Cooking for other people gives a great excuse to make something special that you wouldn’t normally make for yourself. I had such an opportunity last weekend, and thought I’d try something suitably springy. Well, I don’t know how risotto fits into spring, but I used all green vegetables….does that count? And even better, it all gets cooked in one pan for less clean-up time. Also a good thing when cooking for guests.
Ingredients (serves four)
2 garlic cloves, crushed or chopped finely
2 medium zucchini (courgettes), chopped
1lb (500g) asparagus, chopped
1 green pepper, chopped
2 lemons, juiced and zested
½ teaspoon Italian seasoning (mixed herbs)
1½ teaspoon oregano
Ground pepper, to taste
½ cup (125 ml) dry white wine
1 cup (250g) risotto rice
1 pint (½ litre) of vegetable stock (I made mine a double concentrate with two Knorr stockpot gel packs)
4½oz (125g) grated grana padano or parmesan cheese (around ¾-1 cup)

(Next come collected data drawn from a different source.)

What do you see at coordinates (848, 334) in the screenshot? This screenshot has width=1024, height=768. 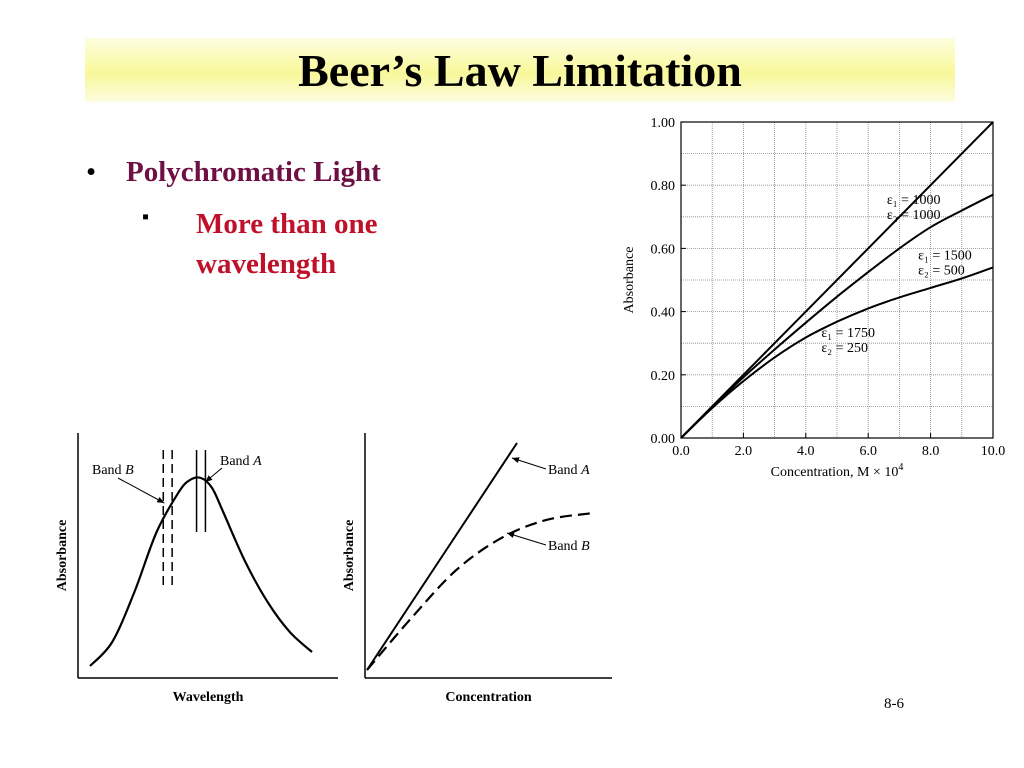 I see `series-label-3: ε₁ = 1750` at bounding box center [848, 334].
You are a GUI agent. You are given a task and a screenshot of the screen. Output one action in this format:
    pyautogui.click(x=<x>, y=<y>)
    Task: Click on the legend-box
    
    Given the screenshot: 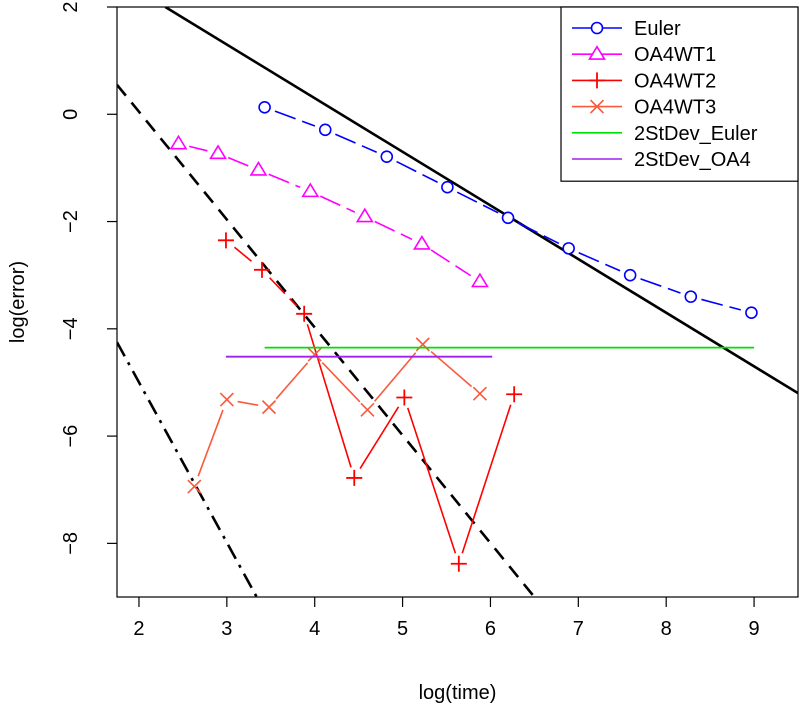 What is the action you would take?
    pyautogui.click(x=680, y=94)
    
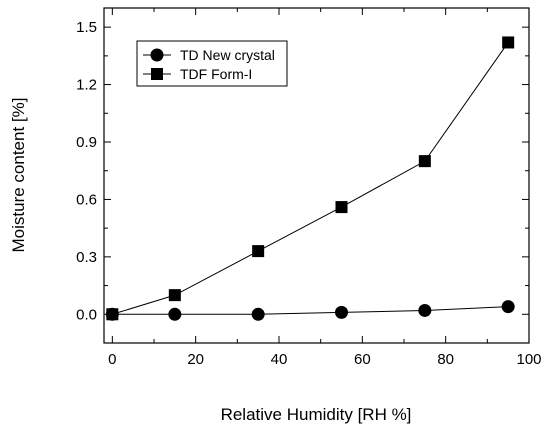 Image resolution: width=550 pixels, height=442 pixels. I want to click on x-axis-label: Relative Humidity [RH %], so click(316, 414).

- Fry the onions in olive oil, adding the garlic after a minute or so.
- Add the zucchini, asparagus and green pepper. Fry for five minutes. Add the Italian seasoning, oregano and ground pepper.
- Slowly add the wine and stir it into the vegetables. Then, add the lemon juice and as much zest as desired (I used the zest from only one lemon, but might add more next time). Retain a little of the zest for dressing.
- Mix the risotto rice through the vegetables and allow it to cook gently for a minute. Add the stock and bring back to the boil.
- Cover and simmer, stirring frequently, until the rice is tender and the stock has been absorbed. Add a little more hot water if it looks like all the stock will be absorbed before the rice is fully cooked.
- Stir in the grated cheese, and serve, sprinkling the remaining lemon zest on top of each portion.